Il Saiyan aveva una ferita lungo la schiena. Era quella che prima le aveva bagnato le dita di sangue. Lui non se ne curava affatto, però.
Era incredibilmente affascinante. Il suo viso, imbronciato e malinconico, era attraente, ora che si era tolto di dosso la sporcizia.  Bulma non aveva mai incontrato un uomo del genere, tanto pericoloso e misterioso. Una calamita letale e priva di umanità.
 
Ricordati che lui ha massacrato i tuoi amici, Bulma… non è da ammirare…
 
Vegeta riguadagnò la calma e si sfilò i guanti. Faceva caldo là sotto e si sentiva sempre più fiacco. Avrebbe dovuto approfittare dell’immobilità forzata per riposare un po’. Certamente, perdere il controllo come prima non era stato d’aiuto. Dannazione. La terrestre era dotata di una lingua inclemente e riusciva a fargli salire il sangue alla testa. Le sue frecciatine gli erano scivolate addosso da quando aveva deciso che non sarebbero state quelle a condannarla a morte… anzi, forse avevano contribuito a tenerlo sveglio.
La sua compassione no. Quella lo aveva mandato fuori dai gangheri insieme con l’allusione alla sua razza ormai quasi estinta. Lei non poteva saperlo, ma aveva toccato un nervo scoperto e lui non poteva affatto permettersi di mostrare il fianco. Mai. Non lui, che era un guerriero privo di altruismo, insensibile e refrattario. Era stata quella ragazza, con la sua cortesia, con la sua sconsiderata fiducia nei suoi riguardi, con quello sguardo pregno di pietà a farlo sentire sporco, solo e terribilmente, odiosamente umano.
 
Maledizione, Vejita! Perché ti infastidisce tanto che quella donna mostri empatia per te?
 
La sentì trafficare con quelle capsule esplosive e si voltò nella sua direzione. Per il caldo, si era sfilata la casacca gialla ed era rimasta inguainata nella tuta spaziale nera, che aderiva voluttuosamente alle sue forme, togliendo ogni dubbio sul fatto che, come gli aveva garantito prima, non era affatto una mocciosa. Vegeta non riuscì a staccarle gli occhi di dosso. Era aggressiva, sfacciata e… davvero bella.

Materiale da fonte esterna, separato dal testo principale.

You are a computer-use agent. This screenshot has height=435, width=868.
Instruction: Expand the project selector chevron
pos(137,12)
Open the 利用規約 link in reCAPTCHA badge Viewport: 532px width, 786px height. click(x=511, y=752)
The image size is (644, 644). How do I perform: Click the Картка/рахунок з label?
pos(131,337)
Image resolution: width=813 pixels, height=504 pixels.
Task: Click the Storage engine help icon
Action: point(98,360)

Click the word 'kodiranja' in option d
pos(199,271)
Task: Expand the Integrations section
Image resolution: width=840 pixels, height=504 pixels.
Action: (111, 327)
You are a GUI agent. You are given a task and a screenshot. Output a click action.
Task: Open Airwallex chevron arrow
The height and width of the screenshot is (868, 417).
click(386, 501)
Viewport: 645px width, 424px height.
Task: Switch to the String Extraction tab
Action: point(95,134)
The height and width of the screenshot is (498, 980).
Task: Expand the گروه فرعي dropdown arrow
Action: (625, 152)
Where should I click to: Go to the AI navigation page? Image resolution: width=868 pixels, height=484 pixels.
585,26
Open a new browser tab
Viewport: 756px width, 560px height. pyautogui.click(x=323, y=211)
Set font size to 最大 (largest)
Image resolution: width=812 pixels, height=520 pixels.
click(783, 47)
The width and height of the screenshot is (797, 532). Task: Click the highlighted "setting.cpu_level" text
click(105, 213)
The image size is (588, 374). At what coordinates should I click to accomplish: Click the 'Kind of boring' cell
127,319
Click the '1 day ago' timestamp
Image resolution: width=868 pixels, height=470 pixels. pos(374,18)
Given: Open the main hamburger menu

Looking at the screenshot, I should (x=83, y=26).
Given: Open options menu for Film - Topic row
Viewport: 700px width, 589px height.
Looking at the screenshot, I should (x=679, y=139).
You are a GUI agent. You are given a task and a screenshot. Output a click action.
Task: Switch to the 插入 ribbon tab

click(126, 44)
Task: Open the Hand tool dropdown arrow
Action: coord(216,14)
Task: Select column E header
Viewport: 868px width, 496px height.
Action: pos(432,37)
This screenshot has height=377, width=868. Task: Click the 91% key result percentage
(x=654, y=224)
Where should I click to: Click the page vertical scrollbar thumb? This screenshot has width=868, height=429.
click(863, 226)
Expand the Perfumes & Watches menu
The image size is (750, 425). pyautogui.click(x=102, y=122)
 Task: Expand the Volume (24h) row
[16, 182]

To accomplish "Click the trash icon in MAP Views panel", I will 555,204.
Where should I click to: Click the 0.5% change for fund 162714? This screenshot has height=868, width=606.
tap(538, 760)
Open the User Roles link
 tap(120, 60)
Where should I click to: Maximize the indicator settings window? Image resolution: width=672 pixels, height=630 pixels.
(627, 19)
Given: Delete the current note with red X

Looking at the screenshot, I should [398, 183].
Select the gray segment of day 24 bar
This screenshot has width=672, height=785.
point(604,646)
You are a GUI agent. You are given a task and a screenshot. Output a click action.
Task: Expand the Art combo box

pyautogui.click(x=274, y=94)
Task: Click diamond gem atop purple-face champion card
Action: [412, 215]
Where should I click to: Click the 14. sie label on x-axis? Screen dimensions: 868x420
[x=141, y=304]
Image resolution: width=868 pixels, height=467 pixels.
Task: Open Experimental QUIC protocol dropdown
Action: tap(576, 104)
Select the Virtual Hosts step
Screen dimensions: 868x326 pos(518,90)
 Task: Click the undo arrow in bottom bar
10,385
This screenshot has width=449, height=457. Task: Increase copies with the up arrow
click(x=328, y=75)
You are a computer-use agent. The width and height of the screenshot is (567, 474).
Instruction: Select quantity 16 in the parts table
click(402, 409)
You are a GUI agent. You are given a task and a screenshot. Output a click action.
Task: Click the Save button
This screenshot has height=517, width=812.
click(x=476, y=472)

“Hai fame?” gli domandò, rimboccandosi le maniche.
Il principe si riscosse e rimirò la quantità assurda di cibo sbucata da una di quelle portentose hoi-poi. Avrebbe voluto rifiutare sdegnosamente, ma i morsi implacabili che sentiva allo stomaco fecero prevalere un brusco cenno d’assenso. Inoltre, sarebbe stato opportuno rimettersi in forze in vista dello scontro ormai prossimo: aveva perso il conto dei giorni da cui era completamente a digiuno.
Si avvicinò e prese con altezzosa riluttanza il piatto che lei gli stava porgendo.
“Spero che la mia cucina ti vada a genio. Sono certa che sia meglio dell’eventuale arrosto di rettile namekiano, comunque” rise.
Hah...” rispose lui distrattamente, riempiendosi la bocca di deliziosi chicchi bianchi cotti e di quella che, forse, era verdura terrestre.
Divorò tutto d’un fiato, senza declinare la seconda offerta e neppure la terza. Era tutto incredibilmente squisito e la ragazza non sembrava sorpresa dal suo appetito formidabile. Forse perché era amica del maledetto Kakarott, che sicuramente era un Saiyan almeno nello stomaco, e preparava quelle ottime pietanze anche per lui.
 
Sapessi quanto ti detesto, Kakarott!
 
Un sorriso, fugace come un battito di ciglia, gli era balenato sulle labbra alla sua battuta culinaria. Gli aveva illuminato il volto e quegli occhi neri e spietati si erano inondati di uno splendore completamente diverso, di un calore che aveva avvolto e intaccato quello strato algido e terribile che era sua caratteristica. Un centesimo di secondo, forse meno. Poi la luce era sparita, restituendo il dominio alla tenebra che lo ammantava.
Probabilmente, non si era neppure reso conto di aver ceduto a quel riflesso incondizionato. Ma Bulma era rimasta folgorata. In primis, dalla sua espressione, che le si era marchiata a laser nel cuore. Poi, la sua agile mente di scienziata aveva pensato, nel più basso istinto di autoconservazione, che quella poteva essere la chiave per non farsi ammazzare.
 
Andiamo, Bulma… tu vuoi che lui sorrida ancora, perché hai visto un’altra persona e ti illudi di poterla tirare fuori da lì dentro, non per salvarti la pelle…
 
Lo osservò ripulire tutto con voracità, mentre gli spiegava che cosa fosse ciò che stava ingoiando tanto rapidamente, ma il Saiyan non era certo schizzinoso e faceva onore alla tavola. Anche Goku ingurgitava cibo come un’idrovora, ma lei pensò che non fosse una buona idea fare il paragone tra i due, visti i rapporti eufemisticamente poco cordiali.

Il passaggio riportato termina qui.